Uma dessas afirmações dela me acompanha até hoje, principalmente quando um desafio surge em minha porta. Ela sempre me disse que nenhum problema surge em nosso caminho sem que tenhamos força para enfrentá-lo (ela não diz bem assim, mas a ideia é essa). Ou seja: a gente só recebe o que, em tese, pode suportar.

Isso sempre me fez pensar, e muito. Quem já não se deparou com aflições e tempestades e não julgou ser incapaz de continuar? Quem já não cansou de chorar quando uma dor invadiu a alma, paralisando a mente e o coração? Quem já achou que seria melhor fugir dessa realidade, dessa vida? Quantos já não se deram por vencidos e se deixaram morrer das mais diferentes formas? 

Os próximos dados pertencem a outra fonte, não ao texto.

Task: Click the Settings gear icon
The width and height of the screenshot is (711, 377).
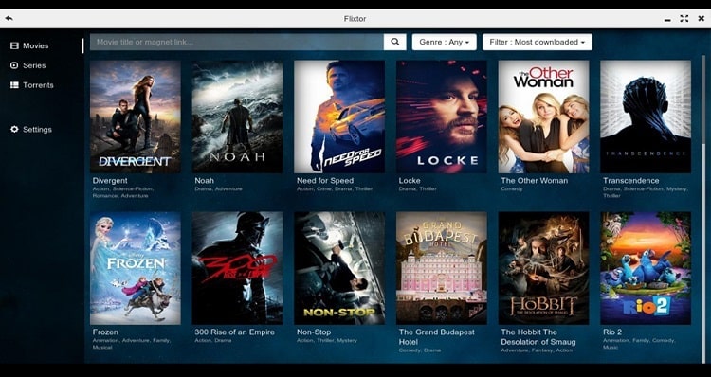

Então, se podemos sofrer tanto, mas tanto ao ponto de achar que não tem solução, como o que aquele ditado pode fazer sentido e ser real? Essa era sempre a pergunta que não saía da minha mente. Inquietava-me essa coisa contraditória. 

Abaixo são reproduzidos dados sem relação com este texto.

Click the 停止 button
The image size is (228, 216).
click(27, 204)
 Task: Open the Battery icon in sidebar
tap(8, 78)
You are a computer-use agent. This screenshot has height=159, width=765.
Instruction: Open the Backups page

Mas aí a vida me deu algumas pequenas frestas, alguns apontamentos. Já conheci gente que sofreu o pão que o diabo amassou e cuspiu, seja com doenças bizarras e sem cura, ou com histórias de famílias tristes, sem volta e cheias de violência. Mas, mesmo assim, nesses casos e em tantos outros que existem por aí, essas mesmas pessoas se mantiveram firmes, o tanto quanto podiam, e lutaram para não morrerem em vida. A isso se costuma chamar de resiliência. 

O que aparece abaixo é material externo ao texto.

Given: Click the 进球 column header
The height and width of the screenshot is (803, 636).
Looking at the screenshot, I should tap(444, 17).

Eu ouvi bravas histórias, que se estendem até os dias atuais. Vi o brilho da vontade de continuar, pois havia nessas pessoas a chama de que a vida não é só dor e dias escuros. Havia o pensamento de que com fé (seja em que for), força e amor no peito as coisas iriam se resolver, custasse o que tivesse que custar.

Minha experiência também contribuiu, é claro. Uma vez eu caí. Para mim, na minha forma de sentir, foi uma puta de uma queda. Sofri sim, por tempo angustiante e achando que não suportaria nem mais um momento. No entanto, voltei de lá. Quando isso aconteceu, lembrei da minha mãe. Eu havia suportado e vencido. 

Eu sei que existem infinitos problemas e tormentas nesta vida. Sei que existem coisas insuportáveis de sentir, de viver. Mas, ainda assim, mantenho a ideia da minha senhorinha. Será que não somos capazes de superar o que aparecer? Pense nisso. Pensar positivo não é bobagem. É um dos remédios.